*Passage*
———

Given a TargetTextCollection that contains a single TargetText object that has three targets where the first two have the label positive and the last is negative it will add the distinct_sentiment key to the TargetText object with the following value [2,2,2] as there are two unique/distinct sentiments in that TargetText object.

Raises

ValueError – If separate_labels is True and there are no sentiment labels in the collection.

target_extraction.analysis.sentiment_error_analysis.error_analysis_wrapper(error_function_name)[source]

To get a list of all possible function names easily use the keys of target_extraction.analysis.sentiment_error_analysis.ERROR_SPLIT_SUBSET_NAMES dictionary.

Parameters

error_function_name (str) – This can be either 1. DS, 2. NT, 3. TSSR, 4. n-shot, 5. TSR

Return type

Callable[[TargetTextCollection, TargetTextCollection, bool], TargetTextCollection]

Returns

The relevant error function where all error functions have the same function signature where the input is: 1. Train TargetTextCollection, 2. Test TargetTextCollection, and 3. Lower bool - whether to lower the targets. This then returns a the Test TargetTextCollection with the relevant new keys. From the inputs only the Train and Lower are applicable to n-shot and TSR error function due to them both being global functions and relying on target text information.

Raises

ValueError – If the error_function_name is not one of the 5 listed.

target_extraction.analysis.sentiment_error_analysis.error_split_df(train_collection, test_collection, prediction_keys, true_sentiment_key, error_split_and_subset_names, metric_func, metric_kwargs=None, num_cpus=None, lower_targets=True, collection_subsetting=None, include_dataset_size=False, table_format_return=True)[source]

This will perform error_analysis_wrapper over all error_split_subset_names keys and then returns the output from _error_split_df

Parameters
  • train_collection (TargetTextCollection) – The collection that was used to train the models that have made the predictions within test_collection

  • test_collection (TargetTextCollection) – The collection where all TargetText’s contain all prediction_keys, and true_sentiment_key.

  • prediction_keys (List[str]) – A list of keys that contain the predicted sentiment scores for each target in the TargetTextCollection

  • true_sentiment_key (str) – Key that contains the true sentiment scores for each target in the TargetTextCollection

  • error_split_and_subset_names (Dict[str, List[str]]) – The keys do not matter but the List values must represent error subset names. An example dictionary would be: ERROR_SPLIT_SUBSET_NAMES

  • metric_func (Callable[[TargetTextCollection, str, str, bool, bool, Optional[int], bool], Union[float, List[float]]]) –

    A Metric function from target_extraction.analysis.sentiment_metrics. Example

  • metric_kwargs (Optional[Dict[str, Any]]) – Keyword arguments to give to the metric_func the arguments given are: 1. target_collection, 2. true_sentiment_key, 3. predicted_sentiment_key, 4. average, and 5. array_scores

  • num_cpus (Optional[int]) – Number of cpus to use for multiprocessing. The task of subsetting and metric scoring is split down into one task and all tasks are then multiprocessed. This is also done in a Lazy fashion.

———

*Information supplied*
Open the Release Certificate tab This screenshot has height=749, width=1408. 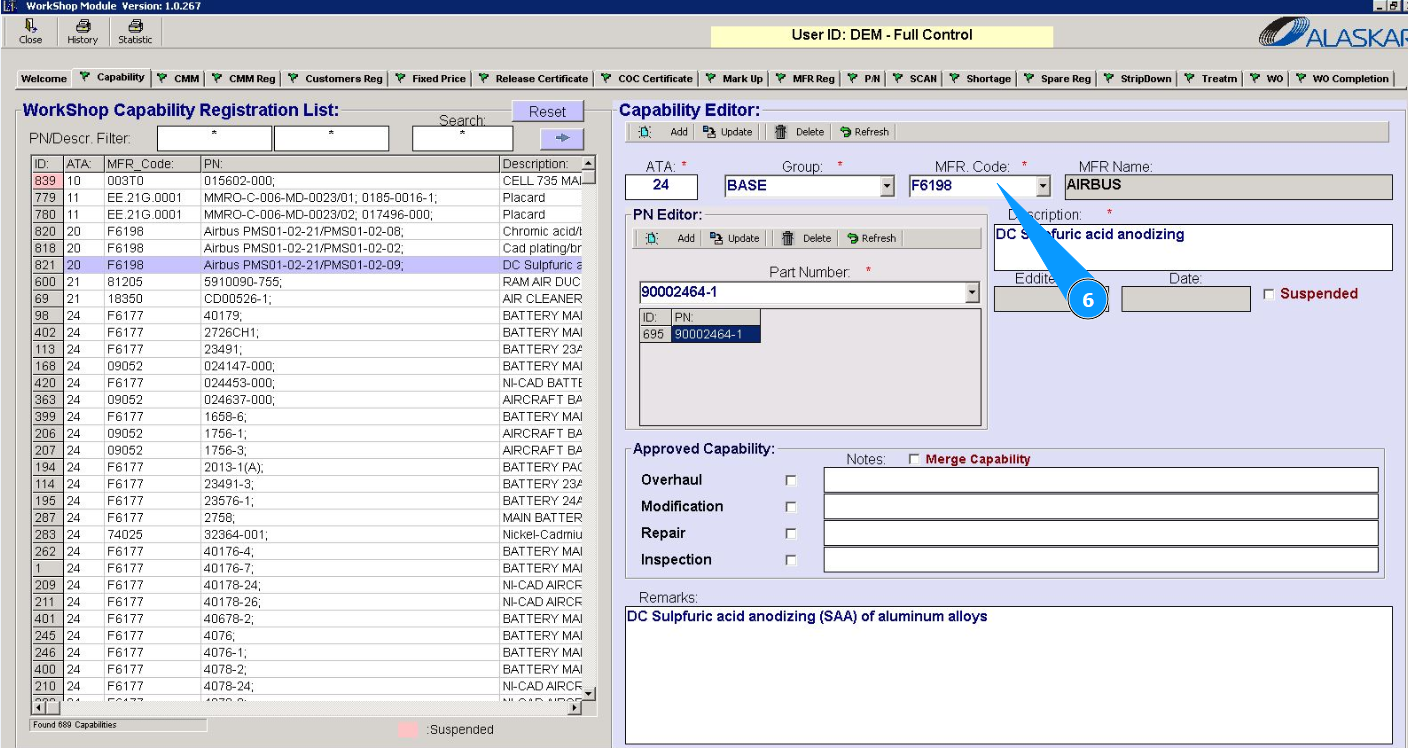point(534,78)
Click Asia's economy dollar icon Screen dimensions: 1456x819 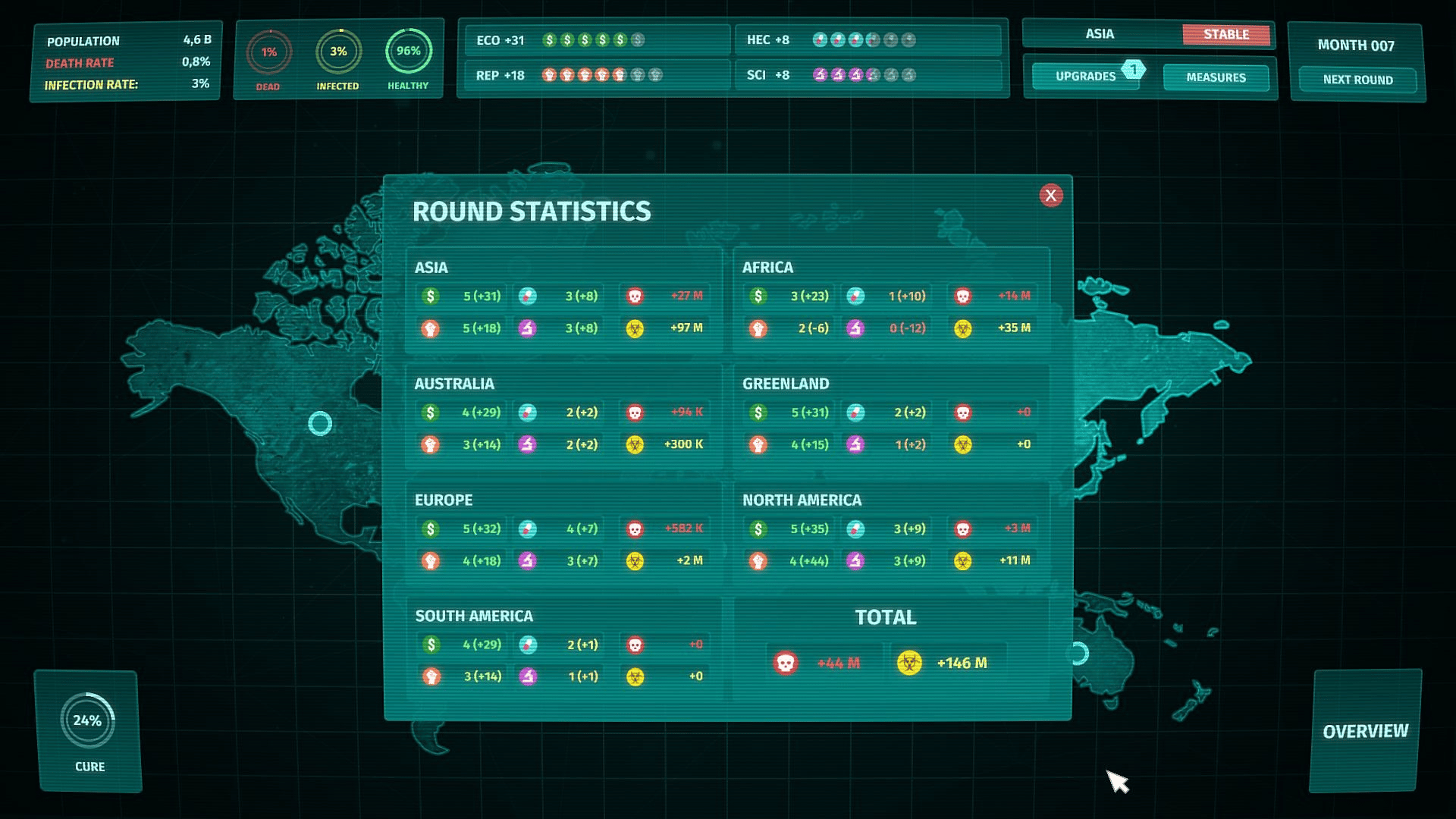coord(430,296)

———

*Short exercise*
Carry on the sentiment error analysis documentation from its last sentence, leaving the listing aside.

*Reply*
  • lower_targets (bool) – Whether or not the targets should be lowered during the error_analysis_wrapper function.

  • collection_subsetting (Optional[List[List[str]]]) – A list of lists where the outer list represents the order of subsetting where as the inner list specifies the subset names to subset on. For example [[‘1-TSSR’, ‘high-shot’], [‘distinct_sentiment_2’]] would first subset the test_collection so that only samples that are within [‘1-TSSR’, ‘high-shot’] subsets are in the collection and then it would subset that collection further so that only ‘distinct_sentiment_2’ samples exist in the collection.

  • include_dataset_size (bool) – The returned DataFrame will have two values the metric associated with the error splits and the size of the dataset from that subset.

  • table_format_return (bool) – If this is True then the return will not be a pivot table but the raw dataframe. This can be more useful as a return format if include_dataset_size is True.

Return type

DataFrame

Returns

A dataframe that has a multi index of [prediction key, run number] and the columns are the error split subset names and the values are the metric associated to those error splits given the prediction key and the model run (run number)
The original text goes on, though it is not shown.